Una sonrisa involuntaria se le escapó a la asistenta. Julián se giró a mirar por la ventana, el agua y el viento movían los escualidos arbolitos del parquecito. Alba le dijo que el próximo día vendría con la cuidadora nueva para presentársela. Julián insistió en que ellos dos se cuidaban solos. Alba sabía que no podría obligarlo a nada, sus hijos se habían negado a solicitar el ingreso en alguna residencia estatal porque sospechaban que su deterioro aumentaría a pasos agigantados. Quizás no les faltara razón. Quizás.
Llamaron al timbre y Julián con buen paso se acercó a la puerta, miró por la mirilla y abrió la puerta de par en par. María, la vecina del tercero, con un paquete bajo el brazo. Julián la hizo pasar y Alba y María se presentaron, no habían tenido ocasión de coincidir hasta ahora. Alba sabía de María de oídas, lo mismo que María de Alba.
-Julián, ya me ha llegado el reloj que encargué para usted.
-Ah, bien, bien... -dijo el anciano bajando luego el tono de voz-, igual no debería verlo la sargento...

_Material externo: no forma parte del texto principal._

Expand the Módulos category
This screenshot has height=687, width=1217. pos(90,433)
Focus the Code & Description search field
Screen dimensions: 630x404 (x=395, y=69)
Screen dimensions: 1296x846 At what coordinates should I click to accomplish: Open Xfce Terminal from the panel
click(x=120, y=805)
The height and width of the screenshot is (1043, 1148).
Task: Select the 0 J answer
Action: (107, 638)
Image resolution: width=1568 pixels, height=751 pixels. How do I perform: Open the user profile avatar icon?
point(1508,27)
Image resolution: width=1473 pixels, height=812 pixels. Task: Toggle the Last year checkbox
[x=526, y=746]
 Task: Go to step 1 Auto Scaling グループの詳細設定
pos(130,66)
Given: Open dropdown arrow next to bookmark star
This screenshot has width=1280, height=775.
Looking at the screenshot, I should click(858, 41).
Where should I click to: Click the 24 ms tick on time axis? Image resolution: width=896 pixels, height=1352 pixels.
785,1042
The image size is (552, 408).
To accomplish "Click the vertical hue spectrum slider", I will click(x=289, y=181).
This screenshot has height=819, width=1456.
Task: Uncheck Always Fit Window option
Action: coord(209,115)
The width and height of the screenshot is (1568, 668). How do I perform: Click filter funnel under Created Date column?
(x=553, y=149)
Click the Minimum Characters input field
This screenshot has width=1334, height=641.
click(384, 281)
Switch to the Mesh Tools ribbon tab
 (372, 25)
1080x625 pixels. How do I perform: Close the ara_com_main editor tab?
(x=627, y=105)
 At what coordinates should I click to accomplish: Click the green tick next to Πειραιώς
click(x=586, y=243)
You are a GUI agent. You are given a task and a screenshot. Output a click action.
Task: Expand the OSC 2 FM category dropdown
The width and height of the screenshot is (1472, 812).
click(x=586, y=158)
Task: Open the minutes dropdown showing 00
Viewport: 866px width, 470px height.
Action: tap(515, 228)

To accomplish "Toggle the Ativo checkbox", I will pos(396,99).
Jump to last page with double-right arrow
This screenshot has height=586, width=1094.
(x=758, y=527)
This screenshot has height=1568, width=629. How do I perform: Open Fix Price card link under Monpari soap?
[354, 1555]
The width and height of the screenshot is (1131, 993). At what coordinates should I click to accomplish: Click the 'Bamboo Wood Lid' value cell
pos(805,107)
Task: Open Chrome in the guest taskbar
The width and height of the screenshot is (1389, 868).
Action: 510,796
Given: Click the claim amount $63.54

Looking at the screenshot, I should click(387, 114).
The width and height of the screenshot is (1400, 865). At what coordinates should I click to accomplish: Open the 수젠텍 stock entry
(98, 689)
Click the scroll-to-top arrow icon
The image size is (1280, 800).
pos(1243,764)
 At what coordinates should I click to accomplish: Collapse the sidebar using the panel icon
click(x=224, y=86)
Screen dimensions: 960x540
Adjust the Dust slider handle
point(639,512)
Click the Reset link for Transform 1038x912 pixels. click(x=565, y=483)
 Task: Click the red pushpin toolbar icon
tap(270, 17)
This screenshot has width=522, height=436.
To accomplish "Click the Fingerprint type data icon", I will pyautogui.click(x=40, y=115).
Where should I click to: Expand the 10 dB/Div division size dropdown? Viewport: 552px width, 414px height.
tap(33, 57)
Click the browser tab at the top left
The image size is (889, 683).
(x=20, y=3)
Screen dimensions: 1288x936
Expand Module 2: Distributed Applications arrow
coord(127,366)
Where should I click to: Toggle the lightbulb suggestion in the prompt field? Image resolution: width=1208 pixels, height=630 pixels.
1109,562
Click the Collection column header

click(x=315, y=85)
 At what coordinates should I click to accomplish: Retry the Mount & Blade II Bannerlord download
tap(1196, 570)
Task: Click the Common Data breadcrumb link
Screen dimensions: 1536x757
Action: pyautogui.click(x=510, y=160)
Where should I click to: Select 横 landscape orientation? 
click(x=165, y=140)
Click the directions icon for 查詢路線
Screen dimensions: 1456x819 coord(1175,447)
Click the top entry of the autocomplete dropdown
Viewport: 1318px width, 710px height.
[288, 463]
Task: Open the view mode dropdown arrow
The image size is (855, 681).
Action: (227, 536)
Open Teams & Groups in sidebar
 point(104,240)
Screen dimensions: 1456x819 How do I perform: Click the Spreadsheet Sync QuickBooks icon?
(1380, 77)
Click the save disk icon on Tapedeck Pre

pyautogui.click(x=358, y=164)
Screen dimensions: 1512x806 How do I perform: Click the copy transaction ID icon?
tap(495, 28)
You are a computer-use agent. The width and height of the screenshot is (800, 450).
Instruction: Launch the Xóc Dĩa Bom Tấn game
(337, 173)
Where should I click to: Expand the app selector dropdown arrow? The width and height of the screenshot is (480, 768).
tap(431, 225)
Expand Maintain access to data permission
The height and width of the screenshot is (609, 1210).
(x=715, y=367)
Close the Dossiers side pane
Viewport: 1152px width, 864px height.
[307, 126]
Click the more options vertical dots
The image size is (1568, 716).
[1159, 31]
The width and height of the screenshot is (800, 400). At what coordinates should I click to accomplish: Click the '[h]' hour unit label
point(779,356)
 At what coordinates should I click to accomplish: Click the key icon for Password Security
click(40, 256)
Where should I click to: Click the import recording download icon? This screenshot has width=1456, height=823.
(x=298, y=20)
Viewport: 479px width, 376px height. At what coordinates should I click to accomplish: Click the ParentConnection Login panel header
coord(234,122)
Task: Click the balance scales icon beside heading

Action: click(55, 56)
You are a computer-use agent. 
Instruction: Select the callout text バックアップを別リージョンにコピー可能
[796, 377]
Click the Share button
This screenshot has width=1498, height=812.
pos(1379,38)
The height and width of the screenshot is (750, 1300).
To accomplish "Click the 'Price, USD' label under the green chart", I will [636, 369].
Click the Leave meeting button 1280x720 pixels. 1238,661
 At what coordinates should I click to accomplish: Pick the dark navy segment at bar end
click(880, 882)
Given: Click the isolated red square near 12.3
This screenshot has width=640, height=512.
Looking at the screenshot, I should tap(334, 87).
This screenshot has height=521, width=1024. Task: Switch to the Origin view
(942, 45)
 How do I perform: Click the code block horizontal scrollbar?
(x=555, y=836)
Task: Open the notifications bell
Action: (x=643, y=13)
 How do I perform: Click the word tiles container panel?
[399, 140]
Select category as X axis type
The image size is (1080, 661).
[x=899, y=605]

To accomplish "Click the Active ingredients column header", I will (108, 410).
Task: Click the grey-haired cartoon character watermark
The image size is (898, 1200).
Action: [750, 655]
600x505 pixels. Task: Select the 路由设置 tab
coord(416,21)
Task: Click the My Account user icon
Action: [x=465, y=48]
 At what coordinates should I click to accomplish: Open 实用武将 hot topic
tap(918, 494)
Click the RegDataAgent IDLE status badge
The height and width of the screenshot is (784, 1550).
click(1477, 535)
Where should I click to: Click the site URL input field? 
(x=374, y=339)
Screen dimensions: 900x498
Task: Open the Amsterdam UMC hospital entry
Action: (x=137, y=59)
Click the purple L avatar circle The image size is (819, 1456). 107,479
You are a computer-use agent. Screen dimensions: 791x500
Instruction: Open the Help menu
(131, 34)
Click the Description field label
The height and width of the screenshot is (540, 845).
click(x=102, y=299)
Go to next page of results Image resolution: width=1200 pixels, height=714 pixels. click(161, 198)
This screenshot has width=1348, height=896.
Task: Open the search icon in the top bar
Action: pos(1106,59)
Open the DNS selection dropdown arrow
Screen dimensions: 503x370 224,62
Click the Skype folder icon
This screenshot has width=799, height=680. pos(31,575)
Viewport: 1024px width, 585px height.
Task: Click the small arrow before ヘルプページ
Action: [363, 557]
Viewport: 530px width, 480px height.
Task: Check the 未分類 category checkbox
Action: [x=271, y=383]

Las dos mujeres se miraron con una media sonrisa en la cara.
En el paquete había un reloj de pared, donde en lugar de cada número horario había un símbolo matemático. Sumatorio, Pi, Número E, infinito, símbolo de la raiz cuadrada, integral... así hasta doce símbolos situados alrededor de las manecillas. Julián se lo quedó mirando. Lo cogió y quitó un cuadrito de una marina insulsa que colgaba de una pared y en la misma escarpia puso el reloj. Las agujas no se movían ya que no tenía pilas puestas. Alba iba a decir precisamente eso cuando María con un gesto le dijo que no.
Julián se quedó mirando el reloj.
-Hace muchos años, Juana y yo repetíamos un poemita de Leopoldo Castilla, yo decía una línea y ella la siguiente...
“Tomemos una cifra imaginaria
cero
y un hombre imaginario
uno
el cero no existe
pero él cree que sí
el dos se queda siempre
en
uno
el uno existe
pero nadie le cree.”
María interrumpió el momento dejándole en la cocina dos táper con comida. Alba le recordó que vendría el próximo día con la nueva cuidadora. Salieron cerrando lentamente la puerta de salida del apartamento, dejando a Julián mirando el reloj de las manecillas inmóviles.
-Teorema del solitario –dijo en un susurro Julián.